PASSAGE PROVIDED:
=== Begin Enclosure ===

John Launois (born Jean René Launois; November 23, 1928 – May 5, 2002) was a noted international photojournalist. His work appeared in Life (magazine), The Saturday Evening Post, National Geographic (magazine), Fortune (magazine), Time (magazine), Newsweek, Look, Rolling Stone, Paris Match, The Sunday Times, and other American, European, and Asian publications.

Born Jean René Launois in Marly-le-Roi, France to Marguerite and Paul Launois, he was the oldest of six children and grew up during the Nazi occupation. During his youth, he found work in Paris as a photographer’s assistant until he was drafted into the French army. After being discharged, he earned enough money to travel to America in order to pursue his dream of becoming a photojournalist. He served two years as a military photographer in the U.S. Army and became an American citizen in 1954.

Represented by the Black Star photo agency in New York, Launois took many notable images of the 1950s, 60s and 70s, including life behind the Iron Curtain for Life magazine, the discovery of a modern day Stone Age tribe for National Geographic, human rights activist Malcolm X in Cairo, Egypt during his final pilgrimage, as well as the rise of rock stars such as the Beatles and Bob Dylan for the Saturday Evening Post, among others.

=== End Enclosure ===

ACTIVITY LIST:
A - According to the passage on John Launois, in what year did he become an American citizen?
B - Write out the part of the passage on John Launois that begins with the words containing "Born Jean René Launois in" and ends with "citizen in 1954.".

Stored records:
=== Begin Enclosure ===

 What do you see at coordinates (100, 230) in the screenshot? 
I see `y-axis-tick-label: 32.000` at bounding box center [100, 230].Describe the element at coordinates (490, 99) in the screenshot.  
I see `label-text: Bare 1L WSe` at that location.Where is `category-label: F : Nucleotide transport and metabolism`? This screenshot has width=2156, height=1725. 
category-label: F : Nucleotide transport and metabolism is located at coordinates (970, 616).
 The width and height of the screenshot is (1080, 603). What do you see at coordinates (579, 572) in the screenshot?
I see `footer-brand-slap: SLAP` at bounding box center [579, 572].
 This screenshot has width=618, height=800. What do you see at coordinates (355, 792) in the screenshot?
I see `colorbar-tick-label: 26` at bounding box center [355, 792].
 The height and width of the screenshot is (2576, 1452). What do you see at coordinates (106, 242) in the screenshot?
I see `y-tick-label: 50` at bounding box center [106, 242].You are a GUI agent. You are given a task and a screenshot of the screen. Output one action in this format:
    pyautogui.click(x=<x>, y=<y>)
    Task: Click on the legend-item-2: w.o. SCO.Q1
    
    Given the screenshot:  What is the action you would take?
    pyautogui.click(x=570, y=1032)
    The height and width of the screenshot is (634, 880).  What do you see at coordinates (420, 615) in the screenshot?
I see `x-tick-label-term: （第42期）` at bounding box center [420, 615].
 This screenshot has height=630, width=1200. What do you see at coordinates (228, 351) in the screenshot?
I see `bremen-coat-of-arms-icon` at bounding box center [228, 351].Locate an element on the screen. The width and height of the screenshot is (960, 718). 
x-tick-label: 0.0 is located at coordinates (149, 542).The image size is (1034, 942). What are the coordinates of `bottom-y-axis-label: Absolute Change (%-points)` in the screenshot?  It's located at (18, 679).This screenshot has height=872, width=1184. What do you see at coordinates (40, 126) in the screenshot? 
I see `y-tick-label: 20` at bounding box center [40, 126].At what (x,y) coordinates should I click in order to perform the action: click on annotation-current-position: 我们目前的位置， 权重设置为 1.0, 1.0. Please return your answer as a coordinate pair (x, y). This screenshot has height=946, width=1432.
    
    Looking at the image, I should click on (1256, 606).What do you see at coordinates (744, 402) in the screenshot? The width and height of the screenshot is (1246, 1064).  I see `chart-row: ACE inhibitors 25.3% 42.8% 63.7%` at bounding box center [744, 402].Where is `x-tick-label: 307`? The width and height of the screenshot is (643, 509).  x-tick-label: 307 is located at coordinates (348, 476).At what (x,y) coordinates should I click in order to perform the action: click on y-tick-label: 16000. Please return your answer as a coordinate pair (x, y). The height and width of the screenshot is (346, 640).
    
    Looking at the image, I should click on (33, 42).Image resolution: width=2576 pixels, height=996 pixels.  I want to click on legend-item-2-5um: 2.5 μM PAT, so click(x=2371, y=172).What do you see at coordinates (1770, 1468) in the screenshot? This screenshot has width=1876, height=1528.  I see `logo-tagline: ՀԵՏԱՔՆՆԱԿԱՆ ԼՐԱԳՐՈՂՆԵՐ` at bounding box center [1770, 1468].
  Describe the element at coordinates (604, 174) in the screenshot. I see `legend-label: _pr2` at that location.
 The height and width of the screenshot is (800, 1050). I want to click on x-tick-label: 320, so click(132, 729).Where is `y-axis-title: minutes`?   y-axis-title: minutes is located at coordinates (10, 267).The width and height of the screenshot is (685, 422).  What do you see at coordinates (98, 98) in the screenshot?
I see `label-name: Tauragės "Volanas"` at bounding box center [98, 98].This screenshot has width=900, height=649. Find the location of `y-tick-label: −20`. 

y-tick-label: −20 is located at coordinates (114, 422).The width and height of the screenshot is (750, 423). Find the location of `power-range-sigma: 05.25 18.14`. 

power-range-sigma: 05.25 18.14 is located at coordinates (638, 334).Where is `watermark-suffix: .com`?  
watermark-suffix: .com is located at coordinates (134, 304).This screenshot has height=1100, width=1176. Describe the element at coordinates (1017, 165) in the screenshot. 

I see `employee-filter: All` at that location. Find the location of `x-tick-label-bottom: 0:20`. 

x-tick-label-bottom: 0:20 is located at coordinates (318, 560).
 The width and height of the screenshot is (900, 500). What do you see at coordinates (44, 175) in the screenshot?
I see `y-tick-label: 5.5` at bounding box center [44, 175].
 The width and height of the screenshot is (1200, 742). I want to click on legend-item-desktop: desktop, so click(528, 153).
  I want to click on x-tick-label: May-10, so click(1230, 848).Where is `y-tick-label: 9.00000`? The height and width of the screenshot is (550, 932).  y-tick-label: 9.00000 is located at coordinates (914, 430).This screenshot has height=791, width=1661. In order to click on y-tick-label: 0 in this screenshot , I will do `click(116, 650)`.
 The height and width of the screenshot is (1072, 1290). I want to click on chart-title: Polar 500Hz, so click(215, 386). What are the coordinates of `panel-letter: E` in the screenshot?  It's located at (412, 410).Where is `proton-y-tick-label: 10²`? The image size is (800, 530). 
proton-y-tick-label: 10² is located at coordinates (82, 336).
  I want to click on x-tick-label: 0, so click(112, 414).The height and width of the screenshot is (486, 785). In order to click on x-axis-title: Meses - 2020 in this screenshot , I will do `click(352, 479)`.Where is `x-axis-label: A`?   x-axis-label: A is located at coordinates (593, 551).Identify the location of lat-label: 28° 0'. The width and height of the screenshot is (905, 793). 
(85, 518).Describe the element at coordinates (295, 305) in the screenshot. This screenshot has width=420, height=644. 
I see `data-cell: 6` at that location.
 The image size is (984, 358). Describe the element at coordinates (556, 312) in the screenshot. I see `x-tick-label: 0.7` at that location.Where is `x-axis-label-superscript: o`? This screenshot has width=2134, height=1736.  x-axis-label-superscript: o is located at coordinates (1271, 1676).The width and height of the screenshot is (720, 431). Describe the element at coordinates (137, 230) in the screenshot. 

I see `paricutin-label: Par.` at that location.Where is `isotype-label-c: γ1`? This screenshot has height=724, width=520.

=== End Enclosure ===

LIST OF ANSWERS:
A - 1954

B -
Born Jean René Launois in Marly-le-Roi, France to Marguerite and Paul Launois, he was the oldest of six children and grew up during the Nazi occupation. During his youth, he found work in Paris as a photographer’s assistant until he was drafted into the French army. After being discharged, he earned enough money to travel to America in order to pursue his dream of becoming a photojournalist. He served two years as a military photographer in the U.S. Army and became an American citizen in 1954.